Sinking revenues from IBMs Lotus and Tivoli product lines dragged down the companys software business, which a year ago was growing solidly. Overall, software revenue fell 5 percent in constant currency compared to the first quarter of 2001. Revenue from Tivoli products fell 16 percent in the quarter, while revenue from Lotus products fell 15 percent. Revenue from the WebSphere family of app server products, however, grew 27 percent in the quarter. Revenue from IBMs DB2 database products was up 2 percent.
IBMs server revenue, meanwhile fell 3 percent in constant currency compared to the third quarter last year. Gains in revenues from the companys xSeries Intel-based revenues were more than offset by a dramatic drop in revenues from its iSeries servers. For the quarter, iSeries revenues fell 20 percent compared to the year-ago quarter.
IBM did, however, manage to slow the flow of red ink in its personal and printing systems business. The company reported that revenue from that business fell by 5 per cent to $2.7 billion and that losses in personal and printing systems amounted to $20 million. Still, said Joyce, that was an improvement over the $50 million loss the business reported in the third quarter last year. Joyce attributed the improved results to reduced expenses and both plant/field and channel inventories.
Looking ahead, Joyce warned that IBMs earnings will be reduced in the fourth quarter and in successive years by the need to put cash into the companys employee pension plans, which are experiencing reduced returns due to the poor economy. That will reduce IBMs earnings by $700 million next year, and up to $1.5 billion per year through 2005.
In the fourth quarter, Joyce said IBM expects to see revenue benefits of as much as $1 billion as a result of the addition of PwC. In addition, he said, IBM expects to experience a traditional fourth-quarter revenue increase of about 12 percent.

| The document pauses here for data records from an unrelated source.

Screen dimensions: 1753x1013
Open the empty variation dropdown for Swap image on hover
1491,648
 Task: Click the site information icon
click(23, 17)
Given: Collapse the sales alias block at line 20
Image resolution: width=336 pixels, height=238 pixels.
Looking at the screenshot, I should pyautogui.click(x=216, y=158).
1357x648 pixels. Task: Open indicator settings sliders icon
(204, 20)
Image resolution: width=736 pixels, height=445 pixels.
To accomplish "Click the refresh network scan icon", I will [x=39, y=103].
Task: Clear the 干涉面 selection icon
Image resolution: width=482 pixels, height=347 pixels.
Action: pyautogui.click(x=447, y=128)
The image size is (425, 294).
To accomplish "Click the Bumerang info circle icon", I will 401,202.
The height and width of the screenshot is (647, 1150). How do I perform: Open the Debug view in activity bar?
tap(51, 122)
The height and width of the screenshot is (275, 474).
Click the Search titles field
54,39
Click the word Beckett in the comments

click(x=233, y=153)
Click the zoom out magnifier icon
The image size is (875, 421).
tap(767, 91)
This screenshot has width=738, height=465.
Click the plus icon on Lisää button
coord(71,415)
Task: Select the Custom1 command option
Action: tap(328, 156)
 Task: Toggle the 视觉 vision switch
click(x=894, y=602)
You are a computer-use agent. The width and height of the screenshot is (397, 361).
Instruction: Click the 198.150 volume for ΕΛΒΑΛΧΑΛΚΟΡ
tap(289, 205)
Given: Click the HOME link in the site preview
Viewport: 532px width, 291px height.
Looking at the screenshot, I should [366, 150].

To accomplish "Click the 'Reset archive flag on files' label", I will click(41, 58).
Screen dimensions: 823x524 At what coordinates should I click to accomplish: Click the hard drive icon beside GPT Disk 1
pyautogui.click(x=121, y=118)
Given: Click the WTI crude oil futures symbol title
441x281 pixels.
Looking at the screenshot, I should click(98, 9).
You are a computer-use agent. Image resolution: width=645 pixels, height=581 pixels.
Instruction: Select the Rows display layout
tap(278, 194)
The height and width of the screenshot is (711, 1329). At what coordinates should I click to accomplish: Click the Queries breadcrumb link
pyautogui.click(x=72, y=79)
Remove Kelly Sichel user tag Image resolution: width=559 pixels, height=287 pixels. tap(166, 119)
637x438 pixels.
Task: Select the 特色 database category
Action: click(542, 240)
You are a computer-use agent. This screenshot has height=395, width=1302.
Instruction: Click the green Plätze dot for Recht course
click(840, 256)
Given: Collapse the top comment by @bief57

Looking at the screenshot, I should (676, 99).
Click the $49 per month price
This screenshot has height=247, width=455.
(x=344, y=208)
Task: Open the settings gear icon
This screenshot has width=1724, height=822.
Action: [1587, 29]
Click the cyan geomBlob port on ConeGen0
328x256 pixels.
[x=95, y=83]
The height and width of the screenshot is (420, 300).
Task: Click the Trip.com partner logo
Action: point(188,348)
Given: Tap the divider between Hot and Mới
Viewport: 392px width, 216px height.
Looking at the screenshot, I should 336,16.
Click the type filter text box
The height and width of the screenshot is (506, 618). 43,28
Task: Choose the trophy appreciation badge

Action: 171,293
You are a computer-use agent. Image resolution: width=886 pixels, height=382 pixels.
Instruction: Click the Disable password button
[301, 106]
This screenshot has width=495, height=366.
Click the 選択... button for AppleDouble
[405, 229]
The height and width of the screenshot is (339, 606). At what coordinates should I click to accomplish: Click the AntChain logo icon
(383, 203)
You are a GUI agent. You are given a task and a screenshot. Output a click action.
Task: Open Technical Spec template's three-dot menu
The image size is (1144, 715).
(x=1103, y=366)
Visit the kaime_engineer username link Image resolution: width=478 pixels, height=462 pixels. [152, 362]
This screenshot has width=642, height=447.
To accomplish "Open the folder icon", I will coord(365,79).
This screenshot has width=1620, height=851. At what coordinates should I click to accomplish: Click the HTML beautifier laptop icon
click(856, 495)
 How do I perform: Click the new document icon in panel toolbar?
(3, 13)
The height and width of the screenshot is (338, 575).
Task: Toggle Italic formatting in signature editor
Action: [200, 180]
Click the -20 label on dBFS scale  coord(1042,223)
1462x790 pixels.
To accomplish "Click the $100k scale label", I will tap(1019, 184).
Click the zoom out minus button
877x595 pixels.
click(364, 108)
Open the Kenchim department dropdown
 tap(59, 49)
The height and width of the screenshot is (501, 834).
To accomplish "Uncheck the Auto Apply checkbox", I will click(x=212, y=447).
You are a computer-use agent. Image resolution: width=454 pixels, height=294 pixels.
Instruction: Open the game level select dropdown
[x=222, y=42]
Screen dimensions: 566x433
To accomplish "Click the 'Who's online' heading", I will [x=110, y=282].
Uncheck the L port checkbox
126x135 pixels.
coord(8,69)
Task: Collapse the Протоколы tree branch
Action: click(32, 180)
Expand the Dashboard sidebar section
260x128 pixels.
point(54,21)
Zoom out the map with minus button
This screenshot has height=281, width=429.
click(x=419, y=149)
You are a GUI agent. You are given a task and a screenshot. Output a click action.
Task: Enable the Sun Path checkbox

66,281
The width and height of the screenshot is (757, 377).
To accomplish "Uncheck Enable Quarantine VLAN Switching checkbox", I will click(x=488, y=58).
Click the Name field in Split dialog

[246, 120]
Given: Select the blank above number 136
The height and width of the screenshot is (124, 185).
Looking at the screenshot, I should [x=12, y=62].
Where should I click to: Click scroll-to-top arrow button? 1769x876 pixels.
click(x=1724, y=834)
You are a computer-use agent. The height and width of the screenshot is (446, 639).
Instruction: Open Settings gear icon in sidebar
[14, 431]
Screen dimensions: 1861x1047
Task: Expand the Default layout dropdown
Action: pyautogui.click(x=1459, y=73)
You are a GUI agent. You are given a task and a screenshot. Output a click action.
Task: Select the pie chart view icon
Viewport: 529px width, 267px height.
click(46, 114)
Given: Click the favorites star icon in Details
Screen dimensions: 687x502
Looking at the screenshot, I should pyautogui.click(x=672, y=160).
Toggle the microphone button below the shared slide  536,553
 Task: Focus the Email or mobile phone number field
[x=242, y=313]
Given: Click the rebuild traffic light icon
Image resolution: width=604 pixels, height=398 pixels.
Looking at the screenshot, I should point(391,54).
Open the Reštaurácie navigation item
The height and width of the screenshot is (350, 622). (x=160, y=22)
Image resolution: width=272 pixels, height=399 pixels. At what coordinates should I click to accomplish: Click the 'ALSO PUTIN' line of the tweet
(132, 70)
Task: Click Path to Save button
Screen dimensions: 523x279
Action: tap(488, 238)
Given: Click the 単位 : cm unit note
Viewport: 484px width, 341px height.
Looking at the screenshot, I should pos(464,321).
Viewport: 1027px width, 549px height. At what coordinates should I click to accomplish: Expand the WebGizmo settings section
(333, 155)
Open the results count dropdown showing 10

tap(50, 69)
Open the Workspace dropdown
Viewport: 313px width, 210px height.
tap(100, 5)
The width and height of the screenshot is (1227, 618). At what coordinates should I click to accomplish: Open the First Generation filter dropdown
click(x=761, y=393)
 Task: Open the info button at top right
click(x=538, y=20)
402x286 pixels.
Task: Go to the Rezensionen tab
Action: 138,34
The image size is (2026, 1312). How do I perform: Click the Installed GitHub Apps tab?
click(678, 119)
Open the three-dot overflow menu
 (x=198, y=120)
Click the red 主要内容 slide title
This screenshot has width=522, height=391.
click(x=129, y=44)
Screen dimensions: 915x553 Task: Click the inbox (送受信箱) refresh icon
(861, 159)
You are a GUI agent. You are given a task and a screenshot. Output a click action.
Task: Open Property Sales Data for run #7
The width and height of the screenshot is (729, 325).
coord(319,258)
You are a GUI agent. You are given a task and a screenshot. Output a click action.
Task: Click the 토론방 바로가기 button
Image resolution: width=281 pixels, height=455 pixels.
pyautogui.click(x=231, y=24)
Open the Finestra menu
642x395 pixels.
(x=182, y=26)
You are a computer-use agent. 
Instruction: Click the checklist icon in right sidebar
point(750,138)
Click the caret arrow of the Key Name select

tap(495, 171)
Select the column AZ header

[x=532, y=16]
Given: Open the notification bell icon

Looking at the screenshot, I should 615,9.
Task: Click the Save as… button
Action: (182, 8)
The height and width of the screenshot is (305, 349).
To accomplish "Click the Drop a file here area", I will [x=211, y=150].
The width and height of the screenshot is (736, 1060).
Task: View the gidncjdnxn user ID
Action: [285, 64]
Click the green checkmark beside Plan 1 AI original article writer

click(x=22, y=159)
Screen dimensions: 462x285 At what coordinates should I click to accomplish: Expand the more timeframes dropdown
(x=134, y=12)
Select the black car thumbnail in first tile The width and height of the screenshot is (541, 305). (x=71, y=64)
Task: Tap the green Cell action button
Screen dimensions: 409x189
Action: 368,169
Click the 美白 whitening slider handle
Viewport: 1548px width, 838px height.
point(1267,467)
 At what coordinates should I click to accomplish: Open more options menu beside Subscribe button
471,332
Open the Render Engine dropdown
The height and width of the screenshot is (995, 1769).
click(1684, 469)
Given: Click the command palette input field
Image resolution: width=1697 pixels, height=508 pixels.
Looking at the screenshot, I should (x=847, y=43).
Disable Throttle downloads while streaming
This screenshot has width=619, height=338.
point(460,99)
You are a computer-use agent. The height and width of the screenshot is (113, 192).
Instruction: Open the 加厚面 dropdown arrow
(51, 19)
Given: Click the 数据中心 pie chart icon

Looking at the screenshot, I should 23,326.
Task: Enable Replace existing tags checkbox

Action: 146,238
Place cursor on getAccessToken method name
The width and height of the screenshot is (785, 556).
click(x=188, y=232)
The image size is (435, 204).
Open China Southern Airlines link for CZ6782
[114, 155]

Although Joyce said IBMs goal is still double-digit earnings growth next year, he declined to predict a broad turn-around in IT spending by enterprise customers. If IT spending remains sluggish, Joyce said, the company will focus on market share gains in software and services. Right now, however, Joyce said IBM does not plan another round of restructuring such as the company carried out in the second quarter of 2002 when, analysts estimate, IBM laid off between 8,000 and 15,000 employees.